Investing.com -- It’s the Saudi playbook: Cut production when demand is bad and punish your best customers (Asians) who are beholden to you.
Despite doubling down on these, OPEC’s front-runner couldn’t put too much octane into the oil rally Monday, with crude prices feeling heavy after a six-week run-up.
New York-traded West Texas Intermediate, or WTI, crude settled down 88 cents, or 1.1%, at $81.94 per barrel. The U.S. crude benchmark gained almost 20% over the past month-and-a-half, reaching $83.23 last week for its highest since April.
London-based Brent crude settled the U.S. trading session down 90 cents, or 1.04%, on Monday at $85.34. Like WTI, Brent also hit three-month highs last week, reaching $86.64, and gaining about 17% over the past six weeks.
Monday’s price slide came after the Saudis announced last week that their daily production cut of one million barrels per day, enforced in July and August, would be extended to September.
Russia chirped in on the Saudi announcement, saying it would shed 300,000 barrels per day from its own exports.
Topping those measures, was a hike on Monday by the Saudis in the selling price of their crude to Asia and some European destinations.
“Also dragging oil prices down is the rising expectations that the U.S. will see a recession by the end of 2024,” Ed Moya, analyst at online trading platform OANDA, added, citing a Bloomberg investor poll that showed two-thirds of 410 respondents expecting a recession by end-2024, and 20% seeing one by end-2023.

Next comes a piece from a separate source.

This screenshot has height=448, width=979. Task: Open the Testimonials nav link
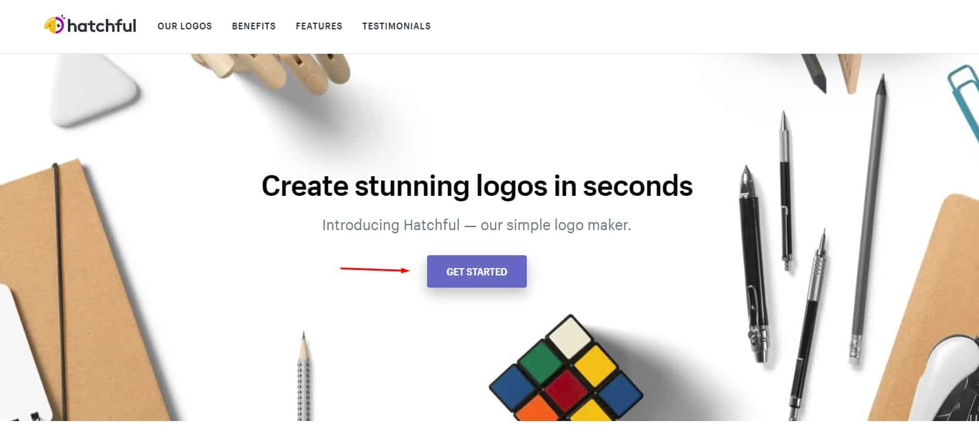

OPEC's history is poor on winning when demand is on
To hear it from both ends of the market, one constituency (the bears) sees demand weakening with the approach of the Sept 4th Labor Day, where summer travel will officially wind down, meaning less pump sales of gasoline thereafter.
The other side, (the bulls), are staying on the messaging that Saudi production cuts will tighten the market — and, hopefully, balance out any lack of buying.
“You can’t cut your way to prosperity in the absence of demand, and we’ll see how successful the Saudis can be with that,” said John Kilduff, partner at New York energy hedge fund Again Capital. “I know OPEC has poor history on that.”